Instructions for the task
Give an exact transcription limited to the lines from the one with "Screen dimensions: 592x462" through the end of the entries, including both; no pictures belong in it.

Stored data
+ + + +

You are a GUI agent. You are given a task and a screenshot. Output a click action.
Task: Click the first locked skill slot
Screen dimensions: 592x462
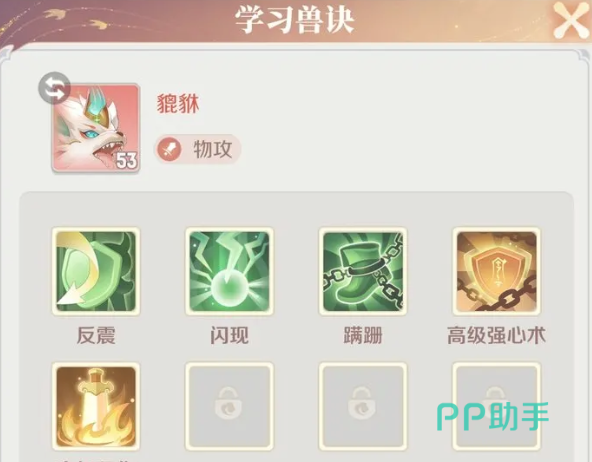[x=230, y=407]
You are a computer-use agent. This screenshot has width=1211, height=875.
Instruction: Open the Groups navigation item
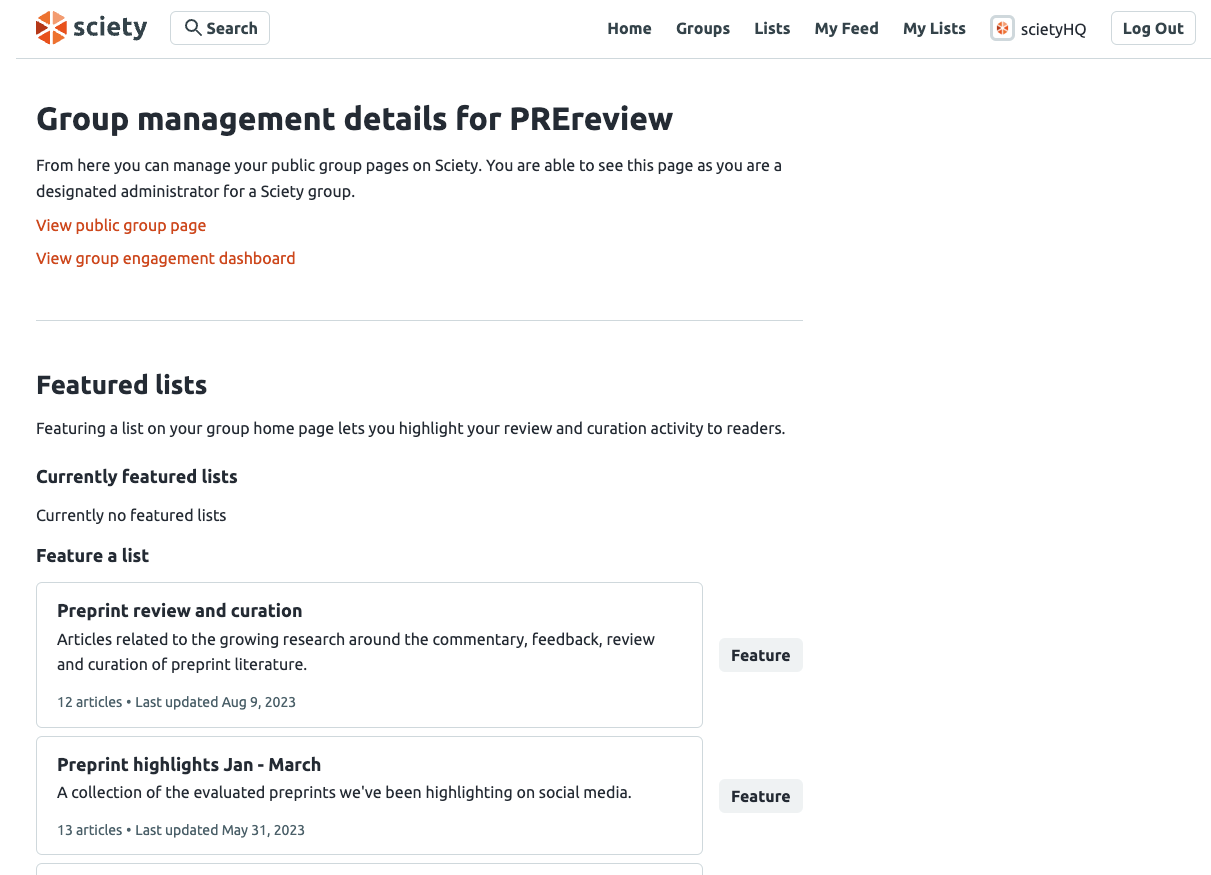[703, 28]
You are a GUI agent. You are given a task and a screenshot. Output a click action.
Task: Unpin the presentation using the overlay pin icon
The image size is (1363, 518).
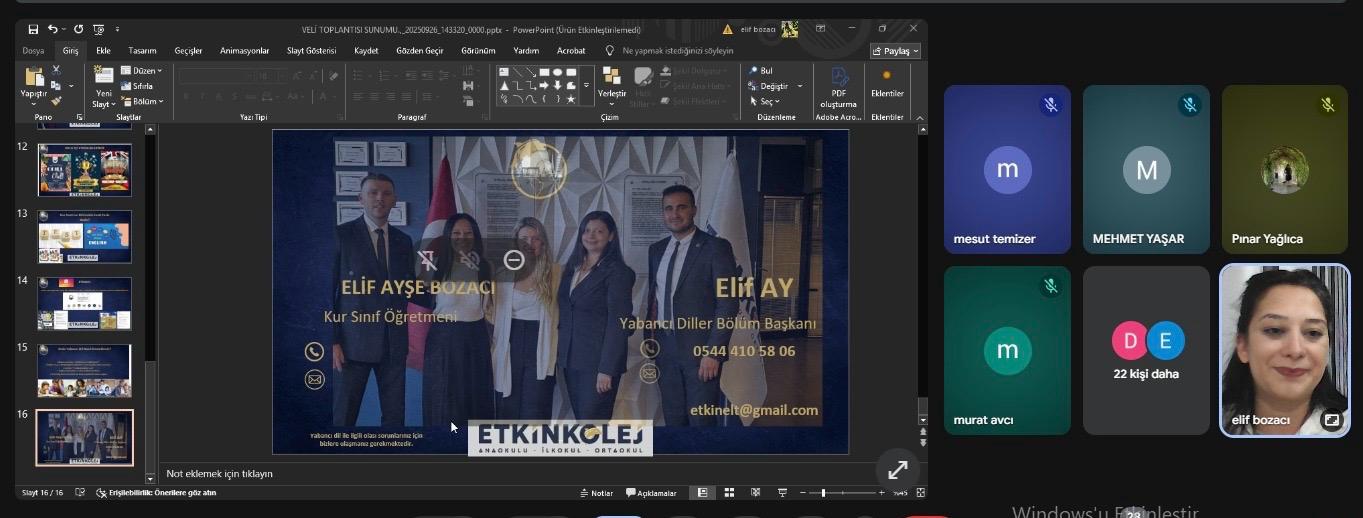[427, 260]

+ + + +

Answer area
Screen dimensions: 592x462
[x=230, y=407]
You are a computer-use agent. This screenshot has width=1211, height=875.
Instruction: Open the Groups navigation item
[703, 28]
You are a GUI agent. You are given a task and a screenshot. Output a click action.
Task: Unpin the presentation using the overlay pin icon
The image size is (1363, 518).
[427, 260]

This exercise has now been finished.